Venezuela's Currency Value Dependent on One Guy at an Alabama Home Depot

Sounds funky right?

Venezuela has been dealing with a lot – collapsing oil prices, corruption, and hyperinflation.

The value of their currency has dropped to the point where 1 bolivar is worth less than a penny, and the street value is legitimately dependent on a man that works at a home depot in Hoover, Alabama.

Gustavo Diaz created a website called DolarToday that helps Venezuelans navigate their underground economy.

It's so prolific, that it affects the price of almost everything; affecting approximately 15 million dollars of transactions each day. 

His site has an online calculator, that uses algorithms to give you the "actual value" of your bolivars.

It's illegal, in Venezuela, to publish exchange-rates outside of the government's officially set currency rate – but Diaz's site does just that … basing prices off of what people are paying on on the underground market. 
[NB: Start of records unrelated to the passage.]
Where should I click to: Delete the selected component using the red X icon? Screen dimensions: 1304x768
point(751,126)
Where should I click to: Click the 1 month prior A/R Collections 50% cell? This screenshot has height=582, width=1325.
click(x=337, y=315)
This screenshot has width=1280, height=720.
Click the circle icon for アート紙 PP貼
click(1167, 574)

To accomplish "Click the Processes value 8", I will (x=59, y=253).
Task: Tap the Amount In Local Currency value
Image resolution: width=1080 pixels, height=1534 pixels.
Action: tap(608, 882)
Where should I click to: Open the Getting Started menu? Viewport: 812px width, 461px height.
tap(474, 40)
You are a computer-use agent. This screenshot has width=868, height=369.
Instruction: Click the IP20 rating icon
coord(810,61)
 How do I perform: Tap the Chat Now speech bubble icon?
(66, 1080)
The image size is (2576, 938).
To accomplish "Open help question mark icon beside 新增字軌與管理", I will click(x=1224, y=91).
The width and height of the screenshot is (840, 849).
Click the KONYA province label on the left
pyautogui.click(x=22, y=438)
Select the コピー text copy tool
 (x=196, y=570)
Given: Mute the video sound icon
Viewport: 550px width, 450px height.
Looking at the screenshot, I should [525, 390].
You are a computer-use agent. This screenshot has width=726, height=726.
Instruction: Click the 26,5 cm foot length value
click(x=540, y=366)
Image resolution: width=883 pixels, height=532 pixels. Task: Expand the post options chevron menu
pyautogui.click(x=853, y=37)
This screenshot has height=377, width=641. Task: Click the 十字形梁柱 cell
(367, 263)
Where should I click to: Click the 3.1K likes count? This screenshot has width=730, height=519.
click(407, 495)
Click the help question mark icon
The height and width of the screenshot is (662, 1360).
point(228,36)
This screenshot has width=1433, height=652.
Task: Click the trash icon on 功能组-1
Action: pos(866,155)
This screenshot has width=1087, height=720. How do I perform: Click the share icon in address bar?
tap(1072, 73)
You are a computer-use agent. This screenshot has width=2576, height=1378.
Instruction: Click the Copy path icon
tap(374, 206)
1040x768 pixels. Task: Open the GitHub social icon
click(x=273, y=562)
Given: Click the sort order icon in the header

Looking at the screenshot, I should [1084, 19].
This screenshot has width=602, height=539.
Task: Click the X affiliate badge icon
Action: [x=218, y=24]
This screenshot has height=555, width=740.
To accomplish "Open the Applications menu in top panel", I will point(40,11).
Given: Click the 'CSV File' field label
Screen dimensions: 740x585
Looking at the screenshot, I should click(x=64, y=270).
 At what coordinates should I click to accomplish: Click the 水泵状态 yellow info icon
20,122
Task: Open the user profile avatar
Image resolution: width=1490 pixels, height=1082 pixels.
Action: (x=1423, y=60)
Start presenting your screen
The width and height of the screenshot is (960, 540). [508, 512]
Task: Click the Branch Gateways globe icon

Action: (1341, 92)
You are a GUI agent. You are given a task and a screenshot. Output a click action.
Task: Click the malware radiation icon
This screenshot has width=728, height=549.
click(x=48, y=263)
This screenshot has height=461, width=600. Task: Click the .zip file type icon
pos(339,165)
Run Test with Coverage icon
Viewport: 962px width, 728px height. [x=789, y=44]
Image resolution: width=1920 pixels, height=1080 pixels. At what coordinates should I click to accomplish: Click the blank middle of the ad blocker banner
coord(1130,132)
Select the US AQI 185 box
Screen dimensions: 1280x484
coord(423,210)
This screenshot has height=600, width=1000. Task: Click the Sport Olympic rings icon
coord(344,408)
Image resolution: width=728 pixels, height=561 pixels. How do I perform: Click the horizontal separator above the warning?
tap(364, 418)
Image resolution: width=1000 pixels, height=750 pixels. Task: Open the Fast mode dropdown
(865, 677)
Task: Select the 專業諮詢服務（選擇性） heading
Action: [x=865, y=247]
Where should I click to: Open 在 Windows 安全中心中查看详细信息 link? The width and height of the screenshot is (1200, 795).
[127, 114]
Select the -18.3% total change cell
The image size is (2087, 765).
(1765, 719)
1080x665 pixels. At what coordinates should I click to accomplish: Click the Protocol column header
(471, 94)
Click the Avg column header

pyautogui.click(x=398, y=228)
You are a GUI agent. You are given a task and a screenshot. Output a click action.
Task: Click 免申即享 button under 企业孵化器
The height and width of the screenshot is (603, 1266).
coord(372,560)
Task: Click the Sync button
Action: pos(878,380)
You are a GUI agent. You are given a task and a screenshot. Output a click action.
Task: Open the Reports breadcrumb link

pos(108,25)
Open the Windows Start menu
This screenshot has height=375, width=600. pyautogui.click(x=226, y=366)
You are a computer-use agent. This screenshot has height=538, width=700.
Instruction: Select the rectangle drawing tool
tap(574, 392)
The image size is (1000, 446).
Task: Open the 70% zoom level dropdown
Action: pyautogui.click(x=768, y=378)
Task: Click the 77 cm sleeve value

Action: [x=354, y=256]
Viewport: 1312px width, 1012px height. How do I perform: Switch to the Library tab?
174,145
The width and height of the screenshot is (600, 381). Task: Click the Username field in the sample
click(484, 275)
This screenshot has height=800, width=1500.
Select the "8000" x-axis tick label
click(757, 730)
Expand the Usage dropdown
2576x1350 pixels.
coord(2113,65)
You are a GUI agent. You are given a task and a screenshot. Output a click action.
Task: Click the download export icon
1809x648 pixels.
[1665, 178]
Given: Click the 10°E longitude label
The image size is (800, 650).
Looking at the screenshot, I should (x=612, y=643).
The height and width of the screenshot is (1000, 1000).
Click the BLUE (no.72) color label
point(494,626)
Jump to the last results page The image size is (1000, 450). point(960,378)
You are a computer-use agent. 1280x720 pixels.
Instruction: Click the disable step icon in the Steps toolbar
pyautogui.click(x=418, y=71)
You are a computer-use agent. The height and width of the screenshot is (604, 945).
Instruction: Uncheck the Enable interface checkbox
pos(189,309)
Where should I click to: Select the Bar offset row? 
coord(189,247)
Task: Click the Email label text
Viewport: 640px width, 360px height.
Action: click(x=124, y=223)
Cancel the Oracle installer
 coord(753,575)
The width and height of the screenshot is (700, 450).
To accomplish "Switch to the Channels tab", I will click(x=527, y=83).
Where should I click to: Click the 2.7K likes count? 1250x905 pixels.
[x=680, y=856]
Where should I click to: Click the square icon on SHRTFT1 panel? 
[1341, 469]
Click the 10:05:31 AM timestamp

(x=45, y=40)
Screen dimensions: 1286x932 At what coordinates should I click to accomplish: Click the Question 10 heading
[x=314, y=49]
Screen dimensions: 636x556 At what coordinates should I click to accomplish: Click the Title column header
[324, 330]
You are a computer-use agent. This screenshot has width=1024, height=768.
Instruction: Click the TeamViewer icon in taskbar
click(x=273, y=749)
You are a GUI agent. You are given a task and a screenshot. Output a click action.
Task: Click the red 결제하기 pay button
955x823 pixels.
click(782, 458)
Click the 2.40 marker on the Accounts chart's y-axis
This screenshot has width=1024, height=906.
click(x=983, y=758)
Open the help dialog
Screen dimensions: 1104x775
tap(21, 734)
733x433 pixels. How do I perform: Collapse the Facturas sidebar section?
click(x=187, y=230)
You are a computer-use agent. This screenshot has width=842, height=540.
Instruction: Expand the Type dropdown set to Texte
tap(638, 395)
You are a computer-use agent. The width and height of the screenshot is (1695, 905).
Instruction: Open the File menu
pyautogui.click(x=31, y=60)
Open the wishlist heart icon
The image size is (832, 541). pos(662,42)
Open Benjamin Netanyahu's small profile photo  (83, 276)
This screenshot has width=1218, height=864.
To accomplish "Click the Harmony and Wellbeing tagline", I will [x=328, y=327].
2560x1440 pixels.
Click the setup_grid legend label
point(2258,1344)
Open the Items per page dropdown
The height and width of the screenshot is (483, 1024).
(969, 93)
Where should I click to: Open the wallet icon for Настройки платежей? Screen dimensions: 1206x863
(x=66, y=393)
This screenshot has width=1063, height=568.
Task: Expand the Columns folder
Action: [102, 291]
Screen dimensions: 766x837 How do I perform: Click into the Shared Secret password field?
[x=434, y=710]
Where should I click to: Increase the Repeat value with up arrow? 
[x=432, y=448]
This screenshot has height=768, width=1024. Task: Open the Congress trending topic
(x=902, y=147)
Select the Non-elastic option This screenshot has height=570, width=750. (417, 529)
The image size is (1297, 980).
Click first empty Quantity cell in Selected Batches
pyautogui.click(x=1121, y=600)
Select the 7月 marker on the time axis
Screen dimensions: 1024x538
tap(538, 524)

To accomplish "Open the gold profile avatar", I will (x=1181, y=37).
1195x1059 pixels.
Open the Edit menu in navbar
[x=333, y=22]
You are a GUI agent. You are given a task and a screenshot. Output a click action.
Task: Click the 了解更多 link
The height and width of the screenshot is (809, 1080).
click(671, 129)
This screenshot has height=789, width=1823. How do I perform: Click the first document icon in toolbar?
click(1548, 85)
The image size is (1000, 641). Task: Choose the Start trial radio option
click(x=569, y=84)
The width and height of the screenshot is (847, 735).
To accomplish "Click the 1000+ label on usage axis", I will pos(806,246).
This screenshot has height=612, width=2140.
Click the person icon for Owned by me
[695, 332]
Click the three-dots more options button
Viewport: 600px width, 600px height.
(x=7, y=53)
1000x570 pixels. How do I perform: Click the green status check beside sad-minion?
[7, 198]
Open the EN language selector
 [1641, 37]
Now, in real life, Gustavo Diaz is a political refugee who was marked as an enemy of state after participating in an unsuccessful coup against the government of Hugo Chavez.

He strongly apposes Maduro's "totalitarian regime," and is still doing what he can to fight that regime from his Home Depot in Hoover.

Gustavo Díaz at the Home Depot in Hoover, Ala., where he works.

via WSJ

 

In a year that's polarized us as a country  … It's important to remember you can dislike something and still love your country and its people.